Tropisetron

Table of contents

  • Brand Names
  • Chemistry
  • Pharmacologic Category
  • Mechanism of Action
  • Therapeutic Use
  • Pregnancy and Lactation Implications
  • Contraindications
  • Warnings and Precautions
  • Adverse Reactions
  • Toxicological Effects
  • Caution and personalized dose adjustment in patients with the following genotypes
  • Other genes that may be involved
  • Substrate of
  • Inhibits
  • Drug Interactions
  • Nutrition/Nutraceutical Interactions
  • Dosage
  • Pharmacokinetics and Pharmacodynamics
  • Special Considerations

Brand Names

Europe

Austria: Navoban; Belgium: Novaban; Bulgaria: Navoban; Denmark: Navoban; Estonia: Navoban; Finland: Navoban; France: Navoban; Germany: Navoban; Greece: Navoban; Hungary: Navoban; Italy: Navoban; Latvia: Navoban; Lithuania: Navoban; Luxembourg: Navoban; Netherlands: Novaban; Poland: Navoban; Portugal: Navoban; Slovenia: Navoban; Spain: Navoban; Sweden: Navoban.

Latin America

Mexico: Navoban.

Asia

Japan: Navoban.

Drug combinations

Chemistry

Tropisetron: C~17~H~20~N~2~O~2~. Mw: 284.35. 1αH,5αH-Tropan-3α-yl indole-3-carboxylate. CAS-89565-68-4.

Pharmacologic Category

Antiemetics; 5-HT~3~ Receptor Antagonists. (ATC-Code: A04AA03).

Mechanism of action

A highly potent and selective competitive antagonist of 5-HT~3~ receptor, a subclass of serotonin receptors located on peripheral neurons and within CNS. Tropisetron selectively blocks excitation of presynaptic 5-HT~3~ receptors of peripheral neurons in this reflex, and may exert additional direct actions within CNS on 5-HT~3~ receptors mediating actions of vagal input to area postrema. These effects are considered to be the underlying mechanism of action of the anti-emetic effect of tropisetron.

Therapeutic use

Prevention of cancer-chemotherapy-induced nausea and vomiting. Treatment of post-operative nausea and vomiting.
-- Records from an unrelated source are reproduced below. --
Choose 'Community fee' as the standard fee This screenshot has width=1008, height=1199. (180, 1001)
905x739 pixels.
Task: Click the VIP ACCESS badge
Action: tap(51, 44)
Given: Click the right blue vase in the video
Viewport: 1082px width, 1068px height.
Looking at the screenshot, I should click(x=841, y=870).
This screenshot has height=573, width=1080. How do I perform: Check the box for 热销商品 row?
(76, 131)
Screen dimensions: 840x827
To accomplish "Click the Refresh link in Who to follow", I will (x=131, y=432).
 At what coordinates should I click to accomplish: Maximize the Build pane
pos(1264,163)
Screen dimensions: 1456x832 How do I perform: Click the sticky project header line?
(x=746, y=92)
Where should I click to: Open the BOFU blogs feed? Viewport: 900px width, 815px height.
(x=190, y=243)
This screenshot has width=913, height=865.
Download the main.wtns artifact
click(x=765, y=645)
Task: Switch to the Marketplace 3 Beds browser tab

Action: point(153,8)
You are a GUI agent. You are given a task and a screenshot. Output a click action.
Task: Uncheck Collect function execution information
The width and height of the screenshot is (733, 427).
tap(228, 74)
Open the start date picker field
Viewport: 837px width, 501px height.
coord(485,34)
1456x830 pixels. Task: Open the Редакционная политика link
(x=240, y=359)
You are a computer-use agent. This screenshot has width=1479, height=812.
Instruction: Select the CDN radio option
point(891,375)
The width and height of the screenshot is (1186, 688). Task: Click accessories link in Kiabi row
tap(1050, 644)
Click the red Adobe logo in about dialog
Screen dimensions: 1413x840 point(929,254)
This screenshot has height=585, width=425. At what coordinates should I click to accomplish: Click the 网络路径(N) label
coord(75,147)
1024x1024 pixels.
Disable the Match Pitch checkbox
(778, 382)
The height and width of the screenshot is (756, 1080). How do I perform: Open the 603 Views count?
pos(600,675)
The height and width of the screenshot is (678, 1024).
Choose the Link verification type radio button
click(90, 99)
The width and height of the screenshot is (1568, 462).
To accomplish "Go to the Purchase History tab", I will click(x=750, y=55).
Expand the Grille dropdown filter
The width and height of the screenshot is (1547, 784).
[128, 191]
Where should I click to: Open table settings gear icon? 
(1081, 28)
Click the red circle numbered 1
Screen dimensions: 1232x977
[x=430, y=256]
Pregnancy and lactiation implications

Must not be given to pregnant women. Unknown whether tropisetron is excreted into human milk.

Unlabeled use

Contraindications

Known hypersensitivity to tropisetron, other 5-HT~3~ receptor antagonists, or any other components of the formulation.

Warnings and precautions

In poor metabolizers of sparteine/debrisoquine (about 8% of the Caucasian population) the elimination half-life of tropisetron is prolonged (4-5 times longer than in extensive metabolizers). Studies indicate that, for 6-day courses in patients with poor metabolism, the usual daily dose of 5 mg does not need to be reduced. No change in the pharmacokinetics of tropisetron occurs in acute hepatitis or fatty liver disease. In contrast, liver cirrhosis or impaired kidney function may have plasma concentrations up to 50% higher than those found in healthy volunteers belonging to the group of extensive metabolizers of sparteine/debrisoquine. Nevertheless, no dosage reduction is necessary in such patients when recommended 6-day courses of 5 mg tropiseron per day are given. In uncontrolled hypertension, daily doses of tropiseron higher than 10 mg should be avoided, since they may cause further increase in blood pressure. Caution should be exercised in cardiac rhythm or conduction disturbances, or in patients treated with anti-arrhythmic or β-adrenergic-blocking agents, since in these patient groups limited experience is available with concurrent use of tropiseron and anesthetics.